The Top 50 Films of 2014

Best-movies-lead

2014 was an outstanding year for cinema. From the blockbusters to the little indies, there were some truly exceptional films. I saw as many as I could, but you can’t see everything, and there were a number of movies that I’m sure could have made their way onto this list. Alas, I can only rank what I’ve seen. Here are the films I have yet to watch, followed by the 50 best I saw from this past year.

Didn’t see – The Homesman, Mr. Turner, Two days One Night, Listen Up Phillip, Leviathan, Hector and the Search for Happiness, Kill the Messenger, The Trip to Italy, Laggies, Rudderless, 20,000 Days on Earth, How to Train Your Dragon 2, Get On Up, A Girl Walks Home Alone at Night, Wild Tales, Finding Vivian Maier, The Kingdom of Dreams and Madness, Predestination.

50.) We Are the Best! – Set in 1982 Stockholm during the rise of disco and the death of punk, We Are the Best! emphatically looks at generational gaps. Three young girls, only one of whom knows how to play an instrument, start their own band to rebel, and come together, during the part of adolescence where identity is crucial. It’s funny, insightful, and as riotous as the bands eschewing the mainstream.

49.) Love Is Strange – John Lithgow and Alfred Molina play seasoned lovers forced to move from their longtime apartment. While bits can be extraneous, Love Is Strange offers something important for viewers of all sexual orientations. Love can always work, but you have to be willing to put in the effort. The tremendous acting appeals to all of your emotions.

48.) The Imitation Game – As ordinary as a biographical film can be, The Imitation Game succeeds solely because of two tremendous pieces of acting from Benedict Cumberbatch and Kiera Knightley. It’s clichéd, at times even forgettable, but the fine British actors save the day. Their performances are nuanced and elevate an otherwise benign, average movie.

47.) The Congress – Easily the wildest, trippiest ride I had watching a movie this year, The Congress is a blend of live action and transitions into beautiful animation. Robin Wright plays herself, an aging actress who is scanned into a computer, her likeness to be used as a forever young leading lady. It’s Hunter S. Thompson level out there, but it’s also deeply emotional and paints a dubious, colorful picture of Hollywood’s unattainable standards.

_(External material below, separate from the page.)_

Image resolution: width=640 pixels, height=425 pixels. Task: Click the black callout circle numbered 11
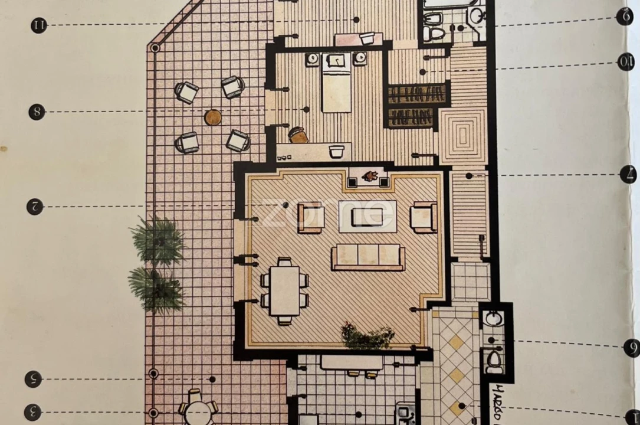[x=39, y=25]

46.) Young Ones – Bolstered by a tremendous cast, Young Ones is the sci-fi western nobody asked for but we all needed. The narrative is scattered, yet underneath is a visually stunning film. It’s entirely original in its depiction of the not so distant future and grounds itself in the dog eat dog, profiteering, Machiavellian commercialism we’re surrounded by today.

45.) Only Lovers Left Alive – A hilarious vampire rockudrama and the latest from the mind of Jim Jarmusch, Only Lovers Left Alive is unlike any bloodsucker movie you’ve seen. Resembling the Greek tragedy of Orpheus and Eurydice, minus the melodrama and added stakes (pun intended), this is a film that really has to be seen to be understood. Even without a definitive message behind it all, it’s a creative step forward in a genre that’s become increasingly stale and thirsty for new blood.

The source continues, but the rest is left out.